*YOUR GOAL*. Could you reproduce word for word the passage of the British film awards article that opens with the words "As well as their" and closes with "they did it."?

*EXCERPTED TEXT*.
begin

Evening Standard   4 Feb 2008


The judging panel for the Evening Standard British Film Awards had an array of riches in 2007 to choose from. Despite government indifference and a lack of tax breaks, British film-makers continued to make exciting, challenging, beautiful and moving work at home and abroad.

The sheer variety of movies shot here - from the splendour of Joe Wright's Atonement to Anton Corbijn's evocation of monochrome 1980s Macclesfield in Control - was boggling.

As well as their work at home, British writers, composers and actors proved irreplaceable in international work. It's hard to imagine There Will Be Blood without Daniel Day-Lewis's crushing central performance or Jonny "Radiohead" Greenwood's intense score. Helena Bonham Carter proved her versatility in the California-set Conversations with Other Women and in a London story written and directed by two Americans, Sweeney Todd. And we have Canadian director Sarah Polley to thank for wooing Julie Christie back to the screen for the heartbreaking Alzheimer's drama Away From Her.

The panel of judges - made up of the Evening Standard's Derek Malcolm and Charlotte O'Sullivan, James Christopher of The Times, Catherine Shoard of The Sunday Telegraph and Tim Robey of The Daily Telegraph - had some tough decisions. This is how they did it.

end

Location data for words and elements

begin

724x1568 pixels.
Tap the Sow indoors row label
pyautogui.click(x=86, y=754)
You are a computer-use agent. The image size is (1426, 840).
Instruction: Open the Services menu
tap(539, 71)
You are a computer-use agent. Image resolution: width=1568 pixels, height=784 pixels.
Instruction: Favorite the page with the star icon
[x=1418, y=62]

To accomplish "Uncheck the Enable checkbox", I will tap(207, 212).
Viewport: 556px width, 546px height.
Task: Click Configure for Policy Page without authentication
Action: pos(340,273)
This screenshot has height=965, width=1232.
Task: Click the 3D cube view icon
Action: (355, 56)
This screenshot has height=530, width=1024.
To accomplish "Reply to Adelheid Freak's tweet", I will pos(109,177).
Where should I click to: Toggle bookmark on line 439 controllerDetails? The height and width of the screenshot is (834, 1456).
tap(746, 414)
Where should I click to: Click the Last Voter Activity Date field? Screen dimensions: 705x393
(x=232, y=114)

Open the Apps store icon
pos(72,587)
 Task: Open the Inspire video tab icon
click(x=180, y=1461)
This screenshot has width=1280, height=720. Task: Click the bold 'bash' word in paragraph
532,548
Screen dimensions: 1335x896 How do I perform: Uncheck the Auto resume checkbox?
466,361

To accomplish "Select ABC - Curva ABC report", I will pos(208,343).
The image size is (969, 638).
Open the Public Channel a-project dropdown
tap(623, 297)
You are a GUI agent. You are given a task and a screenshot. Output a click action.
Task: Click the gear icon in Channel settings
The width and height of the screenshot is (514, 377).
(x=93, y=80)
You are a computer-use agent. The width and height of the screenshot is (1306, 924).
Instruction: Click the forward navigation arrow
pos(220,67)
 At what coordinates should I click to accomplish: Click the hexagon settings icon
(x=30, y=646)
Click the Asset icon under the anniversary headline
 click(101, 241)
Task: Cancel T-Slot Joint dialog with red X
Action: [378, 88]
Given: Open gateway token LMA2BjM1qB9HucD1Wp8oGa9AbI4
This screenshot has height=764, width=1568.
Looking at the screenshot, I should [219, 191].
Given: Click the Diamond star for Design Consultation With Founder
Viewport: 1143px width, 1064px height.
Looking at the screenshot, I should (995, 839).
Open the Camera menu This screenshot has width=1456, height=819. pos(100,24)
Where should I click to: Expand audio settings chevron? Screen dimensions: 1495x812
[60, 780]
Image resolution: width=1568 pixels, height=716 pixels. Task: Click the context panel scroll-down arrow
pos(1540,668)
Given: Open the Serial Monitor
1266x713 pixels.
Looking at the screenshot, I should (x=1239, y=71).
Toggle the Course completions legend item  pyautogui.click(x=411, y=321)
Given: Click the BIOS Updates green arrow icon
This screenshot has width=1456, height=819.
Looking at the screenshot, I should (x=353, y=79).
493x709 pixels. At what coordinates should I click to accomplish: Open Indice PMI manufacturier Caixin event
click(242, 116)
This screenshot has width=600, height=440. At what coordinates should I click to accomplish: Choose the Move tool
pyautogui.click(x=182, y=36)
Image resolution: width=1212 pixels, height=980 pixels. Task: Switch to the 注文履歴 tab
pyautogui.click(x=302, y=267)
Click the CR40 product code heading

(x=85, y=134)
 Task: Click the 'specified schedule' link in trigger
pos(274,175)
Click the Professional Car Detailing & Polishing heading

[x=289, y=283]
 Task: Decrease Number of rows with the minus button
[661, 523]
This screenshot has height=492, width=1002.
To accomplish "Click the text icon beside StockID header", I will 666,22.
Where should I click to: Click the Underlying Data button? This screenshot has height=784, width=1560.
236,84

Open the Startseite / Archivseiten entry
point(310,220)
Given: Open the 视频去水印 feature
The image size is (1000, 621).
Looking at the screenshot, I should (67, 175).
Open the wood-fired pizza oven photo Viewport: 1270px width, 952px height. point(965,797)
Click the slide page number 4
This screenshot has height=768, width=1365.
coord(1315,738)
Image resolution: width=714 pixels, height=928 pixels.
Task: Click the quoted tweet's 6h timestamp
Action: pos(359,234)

end

*COMPLETED TASK*.
As well as their work at home, British writers, composers and actors proved irreplaceable in international work. It's hard to imagine There Will Be Blood without Daniel Day-Lewis's crushing central performance or Jonny "Radiohead" Greenwood's intense score. Helena Bonham Carter proved her versatility in the California-set Conversations with Other Women and in a London story written and directed by two Americans, Sweeney Todd. And we have Canadian director Sarah Polley to thank for wooing Julie Christie back to the screen for the heartbreaking Alzheimer's drama Away From Her.

The panel of judges - made up of the Evening Standard's Derek Malcolm and Charlotte O'Sullivan, James Christopher of The Times, Catherine Shoard of The Sunday Telegraph and Tim Robey of The Daily Telegraph - had some tough decisions. This is how they did it.